The owners raised a fairness concern: if a lender could sell “without notice” when no money was yet due, would that not rob the borrower of the right to redeem? The Board accepted that any sale done in a way that wrongly blocked the right to redeem—such as a precipitous sale without giving a real chance to pay—would be unlawful and would lead to damages. But the mere presence of a power to sell without notice did not make the power invalid. Context mattered. These borrowers knew a sale was on the table. They also had under clause 4.03(a) of the Loan Agreement a practical way to redeem: by giving seven days’ notice and repaying. Because the contract gave a clear route to redemption and the borrowers were aware of the lenders’ intent, recognizing the contractual power of sale upon an Event of Default did not defeat their equity of redemption.

Having settled the meaning of clause 7, the Board turned to what should have happened to the writ. Even though the writ, as filed on 24 August 1994, was defective because of the missing words, the Board said it was still capable of cure by amendment. Once amended to say clearly that the lenders were enforcing the power of sale after an Event of Default, the writ would state a proper claim, because, on the correct reading of the deed, no acceleration was needed before moving to sell or to arrest in support of a sale. Therefore the judge should not have struck out the writ; he should have allowed an amendment.

The Board allowed the appeal on 24 February 1997. It advised that the Court of Appeal’s order upholding the strike-out be set aside. It awarded the lenders their costs before the Board and in the Court of Appeal. As to the costs in the court of first instance, the Board sent the case back to the trial judge because the record showed “loose ends” that had been left open. In particular, the judge had ordered an inquiry for damages for wrongful arrest when he struck out the writ entirely. Since, on the proper approach, he should have permitted an amendment and then decided the case with that pleading in place, it could not be said what his costs order would have been. The Board therefore remitted the first-instance costs for him to consider afresh in light of the case’s true footing.

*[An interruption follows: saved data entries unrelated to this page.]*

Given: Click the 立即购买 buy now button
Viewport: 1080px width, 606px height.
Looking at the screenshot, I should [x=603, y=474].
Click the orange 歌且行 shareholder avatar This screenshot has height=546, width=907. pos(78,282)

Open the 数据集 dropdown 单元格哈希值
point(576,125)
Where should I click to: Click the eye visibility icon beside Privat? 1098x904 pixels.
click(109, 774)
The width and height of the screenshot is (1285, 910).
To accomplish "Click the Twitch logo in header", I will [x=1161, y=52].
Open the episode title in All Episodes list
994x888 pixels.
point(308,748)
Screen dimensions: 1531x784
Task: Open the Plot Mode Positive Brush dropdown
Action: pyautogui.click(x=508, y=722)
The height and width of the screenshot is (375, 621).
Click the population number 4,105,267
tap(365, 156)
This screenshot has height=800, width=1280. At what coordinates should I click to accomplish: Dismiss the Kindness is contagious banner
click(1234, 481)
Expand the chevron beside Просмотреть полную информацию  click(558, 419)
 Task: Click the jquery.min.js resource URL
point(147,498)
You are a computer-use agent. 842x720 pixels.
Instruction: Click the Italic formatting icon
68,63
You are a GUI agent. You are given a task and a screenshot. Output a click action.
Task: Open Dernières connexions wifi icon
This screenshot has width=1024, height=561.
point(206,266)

The final outcome gives a clear and concrete rule for lenders and shipowners. When a ship mortgage and its related covenant say that, after an Event of Default listed in the loan contract, the mortgagee may “forthwith” exercise all mortgagee powers including a sale “with or without notice,” that is exactly what the parties have agreed. The lender does not need to wait for a missed instalment or send an acceleration notice before using the sale power, unless the contract itself says so. Land-law statutes about when a mortgagee’s statutory power of sale “arises” and becomes “exercisable” do not rewrite an express ship-mortgage bargain, and the Cyprus ship mortgage code offers no two-stage scheme that would force such a delay. Borrowers remain protected by their right to redeem and by the rule that a sale conducted in a way that unlawfully blocks redemption can generate damages. But they cannot insist on an extra precondition for sale that the contract does not contain. In this case the Privy Council therefore ruled on 24 February 1997 that the arrest linked to an Event of Default could be supported by an amended writ and that the lenders’ appeal should be allowed, fixing costs in the appellate courts and sending the trial costs back for the judge to decide in line with this interpretation.